You might have noticed a short while ago a specific product was reported to be unhealthy for people, and then a couple of years after new study demonstrates that in fact the product provides health benefits. Chocolate was’bad’ for you and today it’s a fantastic source of antioxidants, provided that you avoid products high in sugar.
Sometimes, the change in posture reflects actual scientific discovery, and at times it’s just the result of misunderstanding or miscommunication. Over the past decade or two, not too many goods have undergone the amount of change in public service that coconut oil has. Coconut oil was recorded as a dangerous high saturated fat in a time once the food industry was trying to convince the world that margarine was a much healthier alternative to butter.

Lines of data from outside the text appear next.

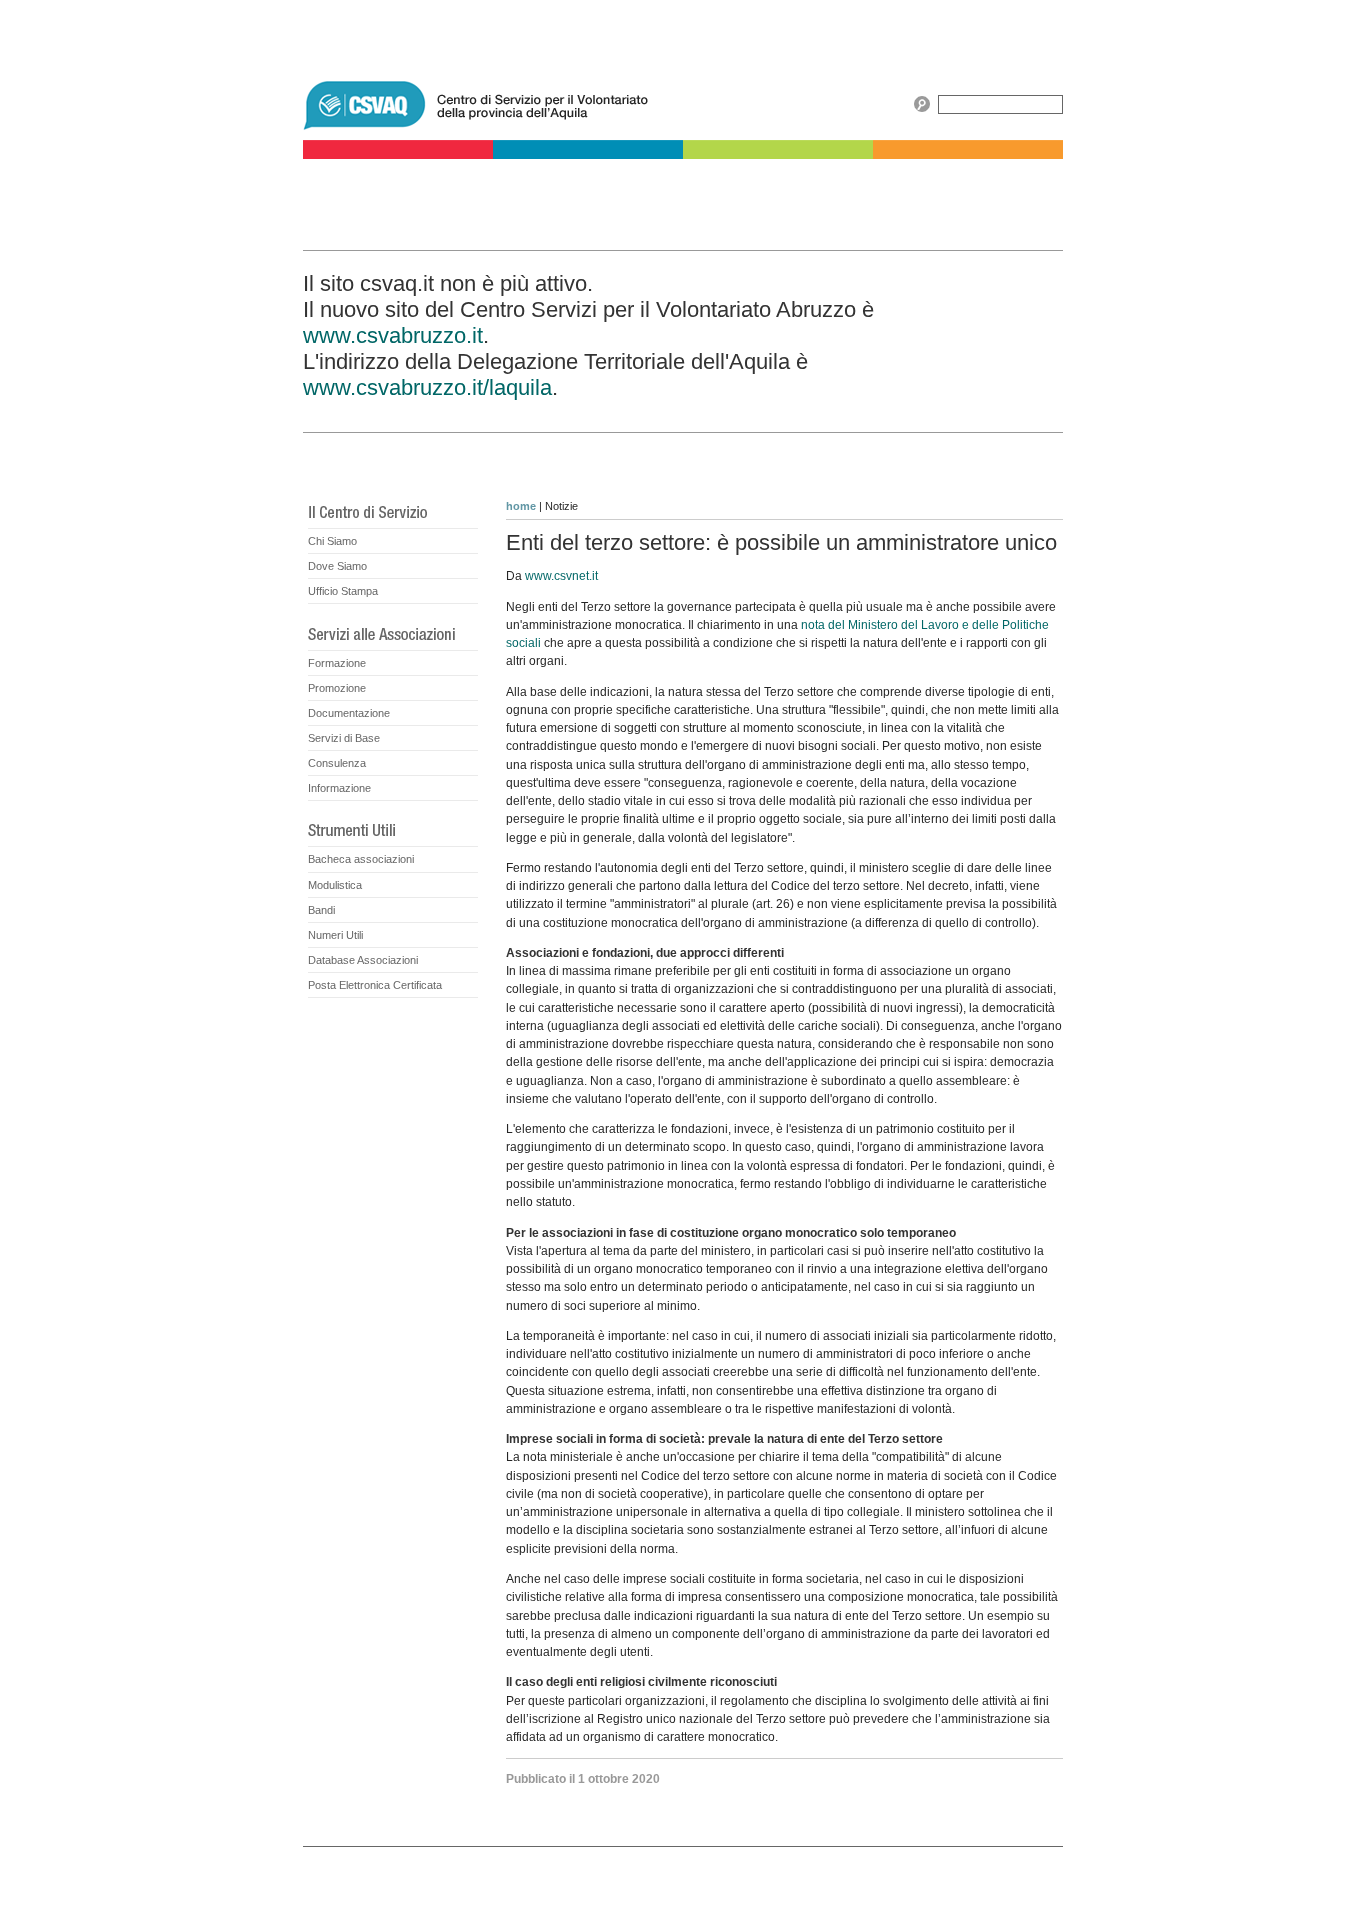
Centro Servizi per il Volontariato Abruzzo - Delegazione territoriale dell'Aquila (603, 95)
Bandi (321, 910)
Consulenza (337, 763)
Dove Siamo (337, 566)
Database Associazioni (363, 960)
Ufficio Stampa (343, 591)
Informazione (339, 788)
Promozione (337, 688)
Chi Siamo (332, 541)
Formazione (337, 663)
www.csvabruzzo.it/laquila (427, 387)
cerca (922, 104)
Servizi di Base (344, 738)
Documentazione (349, 713)
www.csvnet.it (561, 576)
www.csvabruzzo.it (393, 335)
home (521, 506)
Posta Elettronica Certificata (375, 985)
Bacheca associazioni (361, 859)
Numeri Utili (335, 935)
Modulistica (335, 885)
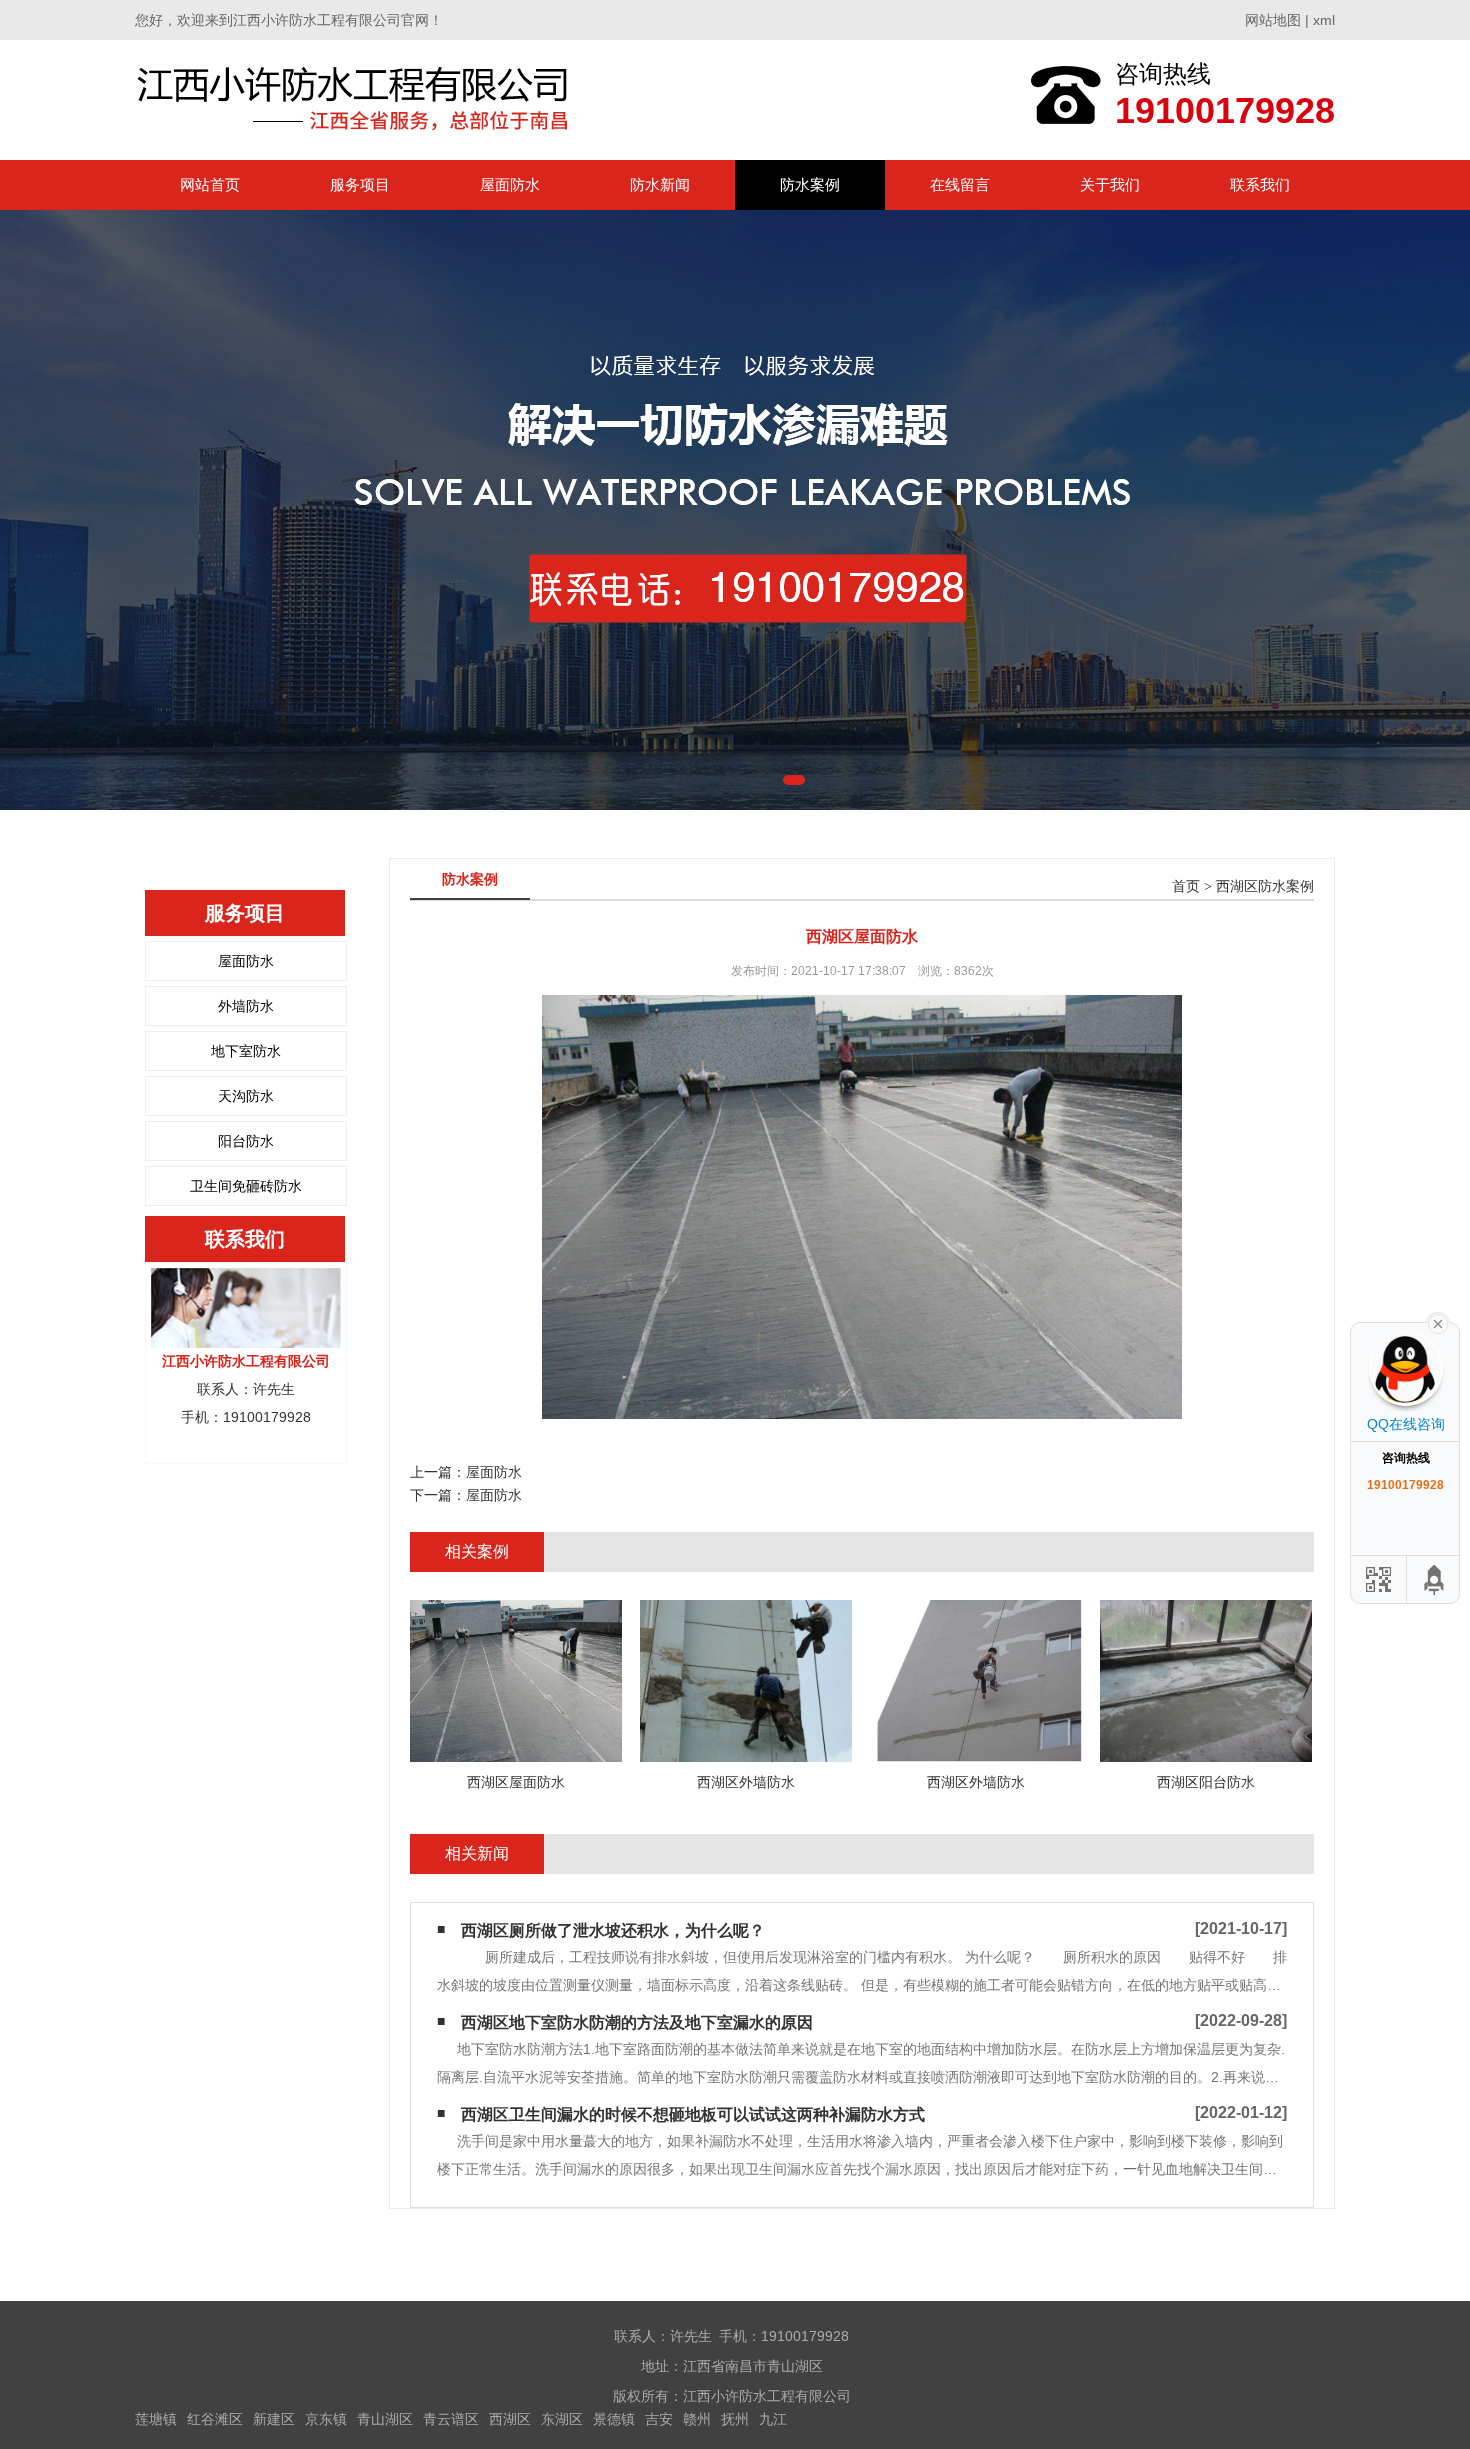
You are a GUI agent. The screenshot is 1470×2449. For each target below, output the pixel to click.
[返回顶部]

To be clear, the oil in the coconut that’s partially hydrogenated may contain high levels of trans fats that are known to be detrimental to human health. Similarly, highly refined oil might be created due to potentially harmful chemical applications to extract the oil from the coconut flesh. The magic, however, lies in the unrefined or virgin coconut oil that is extracted through cold press or other methods without using chemicals or high temperatures that damage the oils.
Virgin coconut oil has high levels of medium chain triglycerides (MCT) rather than long chain fatty acids common in other plant oils. MCTs aren’t readily absorbed and stored as fat on our bodies. Medium chain fatty acids differ from long chain fatty acids in one crucial area; they don’t contribute to elevated cholesterol levels or cardiovascular disease. In actuality, MCTs may help to reduce the risk of cardiovascular disease and atherosclerosis. Most long-chain fatty acids, for instance, soy-based oil that’s popular in many processed foods, contribute to lowering good cholesterol (HDL) and increasing bad cholesterol (LDL).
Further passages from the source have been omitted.